Mort d'Adama Traoré: que disent les différentes expertises depuis quatre ans et demi?
Quatre ans et demi après la mort d'Adama Traoré, cette affaire, érigée en symbole des violences policières, est devenue une bataille médicale entre experts de la justice qui dédouanent les gendarmes et docteurs choisis par la famille qui pointent leur responsabilité.
Une ultime expertise judiciaire, confiée à des médecins belges et dévoilée lundi, attribue le décès à un "coup de chaleur", qui n'aurait toutefois "probablement pas" été mortel sans l'interpellation des gendarmes et, dans "une plus faible mesure", les antécédents médicaux défavorables du jeune homme.
Le 19 juillet 2016, jour de canicule, Adama Traoré est décédé dans la caserne de Persan, près de deux heures après son arrestation dans un appartement où il s'était caché dans sa ville de Beaumont-sur-Oise (Val-d'Oise), après une course-poursuite.
2016 - Autopsie et contre-autopsie
Le légiste n'identifie pas la "cause immédiate du décès" : il relève un "syndrome asphyxique" et des "lésions d'allure infectieuse" sur des organes. "Nous avons employé la force strictement nécessaire pour le maîtriser, mais il a pris le poids de notre corps à tous", explique l'un des gendarmes aux enquêteurs.
A l'époque, le procureur de Pontoise évoque "une infection très grave", "touchant plusieurs organes", mais ne mentionne pas l'asphyxie. Une semaine après, une contre-autopsie balaye cette piste infectieuse et confirme celle d'un "syndrome asphyxique" dont la cause reste à déterminer. Le procureur est accusé d'avoir délibérément menti et l'affaire est dépaysée à Paris.
2017 - Mort "par asphyxie", liée à des fragilités
En septembre 2016, un examen des organes avance l'hypothèse d'une cardiomyopathie "exposant M. Traoré au risque de mort subite".
Le 3 juillet 2017, une contre-expertise de ces organes conclut que "la mort est secondaire (consécutive, ndlr) à un état asphyxique aigu, lié à la décompensation - à l'occasion d'un épisode d'effort et de stress - d'un état antérieur plurifactoriel".
Les médecins évoquent notamment une hypertrophie cardiaque et une maladie inflammatoire, sans trancher la question de la responsabilité des gendarmes.
2018 - Pronostic vital "irréversible"
Le 14 septembre 2018, une première expertise de synthèse écarte la responsabilité des gendarmes: elle conclut que "le pronostic vital" du jeune homme était "engagé de façon irréversible" avant son arrestation.

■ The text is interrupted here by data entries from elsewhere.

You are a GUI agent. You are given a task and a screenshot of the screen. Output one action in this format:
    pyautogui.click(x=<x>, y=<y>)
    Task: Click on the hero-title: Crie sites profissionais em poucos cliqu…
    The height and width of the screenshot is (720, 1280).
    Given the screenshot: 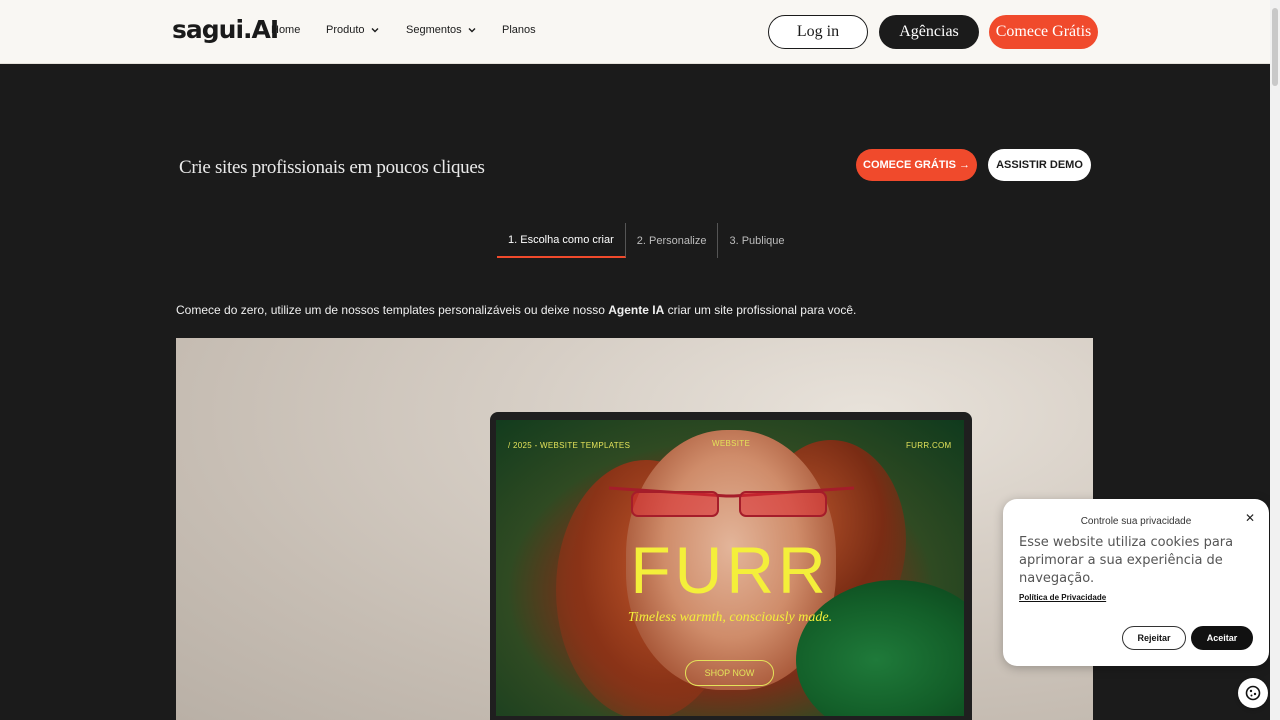 What is the action you would take?
    pyautogui.click(x=332, y=168)
    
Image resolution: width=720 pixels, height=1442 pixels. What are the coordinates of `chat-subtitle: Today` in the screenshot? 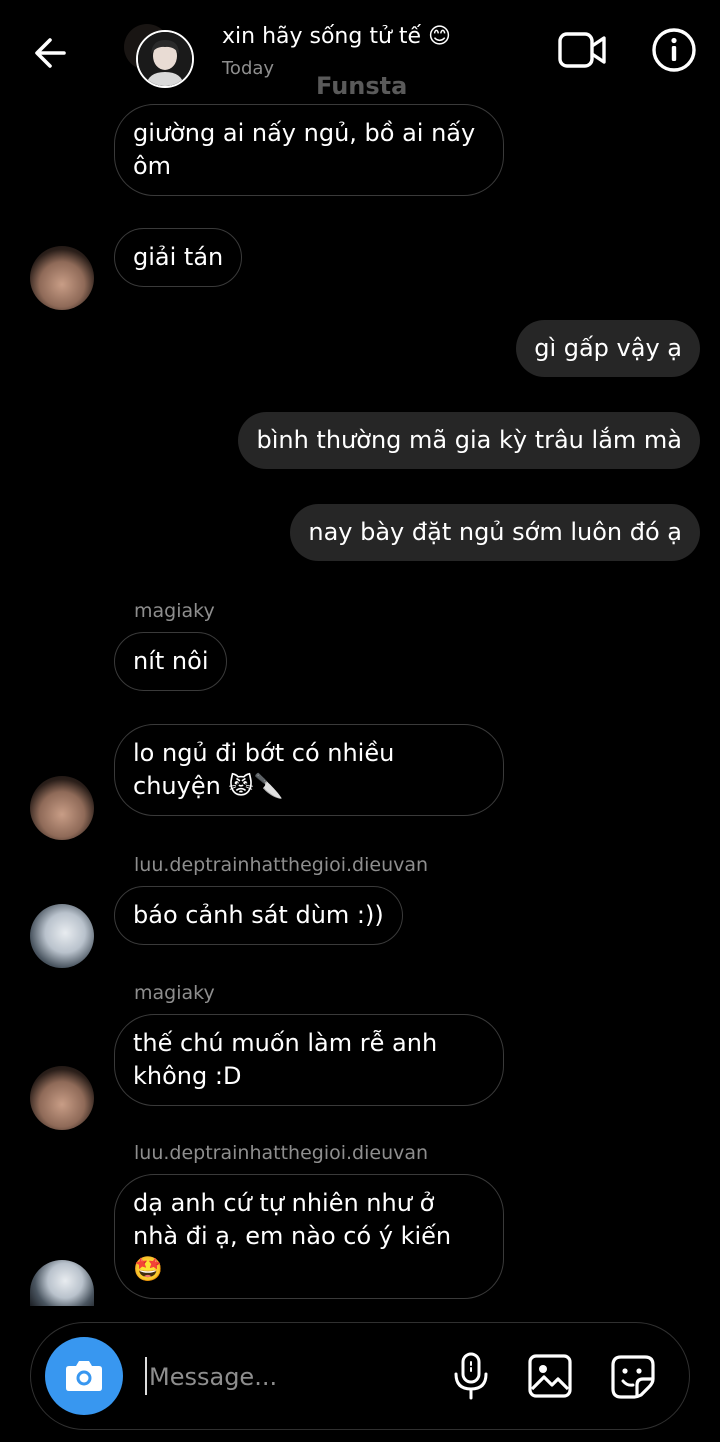 It's located at (248, 68).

Selon ses quatre auteurs, c'est une maladie génétique, la drépanocytose, associée à une pathologie rare, la sarcoïdose, qui a entraîné une asphyxie lors d'un épisode de stress et d'effort.
Les médecins s'appuient notamment sur le témoignage du particulier chez qui Adama Traoré s'était caché. Selon lui, le jeune homme était épuisé au pied de sa porte et lui aurait dit "je vais mourir".
2019 - Contre-expertise privée
Les juges clôturent leurs investigations fin 2018 sans mettre en examen les gendarmes, ouvrant la voie à un non-lieu.
Mais le 11 mars 2019, la famille dévoile un rapport médical: quatre professeurs balayent les "spéculations théoriques" de leurs confrères et invitent à "se poser la question de l'asphyxie positionnelle ou mécanique", autrement dit la responsabilité des gestes des gendarmes.
Les juges ne considèrent pas valable procéduralement ce rapport médical, mais ordonnent une nouvelle expertise de synthèse.
2020 - Une expertise exonère les gendarmes puis est invalidée
Trois médecins concluent le 24 mars 2020 qu'"Adama Traoré n'est pas décédé 'd'asphyxie positionnelle', mais d'un oedème cardiogénique". Ils pointent la contribution probable des antécédents médicaux de M. Traoré "dans un contexte de stress intense et d'effort physique".
La famille Traoré verse immédiatement un nouveau rapport privé, rédigé par un co-auteur du précédent. Il pointe à nouveau "une asphyxie positionnelle induite par le plaquage ventral". Le 1er décembre, l'expertise de synthèse judiciaire est toutefois annulée pour raisons procédurales.
2021 - Le "coup de chaleur" et la "contrainte" des gendarmes
Face aux contradictions des experts français, les juges missionnent quatre médecins belges. Leur expertise, signée mi-janvier et dévoilée début février, attribue le décès à un "coup de chaleur", causé par le stress, la course et la canicule.
Mais ils soulignent que son issue fatale "n'aurait probablement pas eu lieu sans l'intervention de ces facteurs aggravants": la "contrainte physique" même brève des gendarmes et, dans une "plus faible mesure", les antécédents médicaux.